» Exercise objective: Write out the stretch of lines below that begins at the line with "Флот (1092, 1386)" and ends at the line with "Городской транспорт (1135, 912)", including both, exactly as given and nothing more.

» Material for the task:
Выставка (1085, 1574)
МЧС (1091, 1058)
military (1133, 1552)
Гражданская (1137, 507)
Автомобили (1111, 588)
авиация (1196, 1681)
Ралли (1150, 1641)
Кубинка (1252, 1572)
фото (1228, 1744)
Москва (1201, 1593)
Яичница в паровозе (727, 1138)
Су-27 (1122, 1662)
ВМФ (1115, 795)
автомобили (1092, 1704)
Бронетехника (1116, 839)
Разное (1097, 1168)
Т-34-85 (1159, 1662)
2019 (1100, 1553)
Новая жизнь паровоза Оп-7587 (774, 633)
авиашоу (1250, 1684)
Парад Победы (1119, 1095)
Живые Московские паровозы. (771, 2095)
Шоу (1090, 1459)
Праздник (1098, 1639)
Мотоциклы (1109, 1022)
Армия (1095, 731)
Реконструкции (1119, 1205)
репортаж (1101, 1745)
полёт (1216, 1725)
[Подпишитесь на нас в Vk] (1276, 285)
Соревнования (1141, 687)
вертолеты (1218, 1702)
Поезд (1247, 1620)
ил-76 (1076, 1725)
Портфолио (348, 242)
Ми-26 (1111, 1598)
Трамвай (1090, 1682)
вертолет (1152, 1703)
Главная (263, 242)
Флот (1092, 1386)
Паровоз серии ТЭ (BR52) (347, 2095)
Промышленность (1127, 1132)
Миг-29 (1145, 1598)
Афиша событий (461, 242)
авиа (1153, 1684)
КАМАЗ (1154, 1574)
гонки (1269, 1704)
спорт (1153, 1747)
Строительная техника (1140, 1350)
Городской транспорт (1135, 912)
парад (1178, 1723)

» Answer section:
Флот (1092, 1386)
Паровоз серии ТЭ (BR52) (347, 2095)
Промышленность (1127, 1132)
Миг-29 (1145, 1598)
Афиша событий (461, 242)
авиа (1153, 1684)
КАМАЗ (1154, 1574)
гонки (1269, 1704)
спорт (1153, 1747)
Строительная техника (1140, 1350)
Городской транспорт (1135, 912)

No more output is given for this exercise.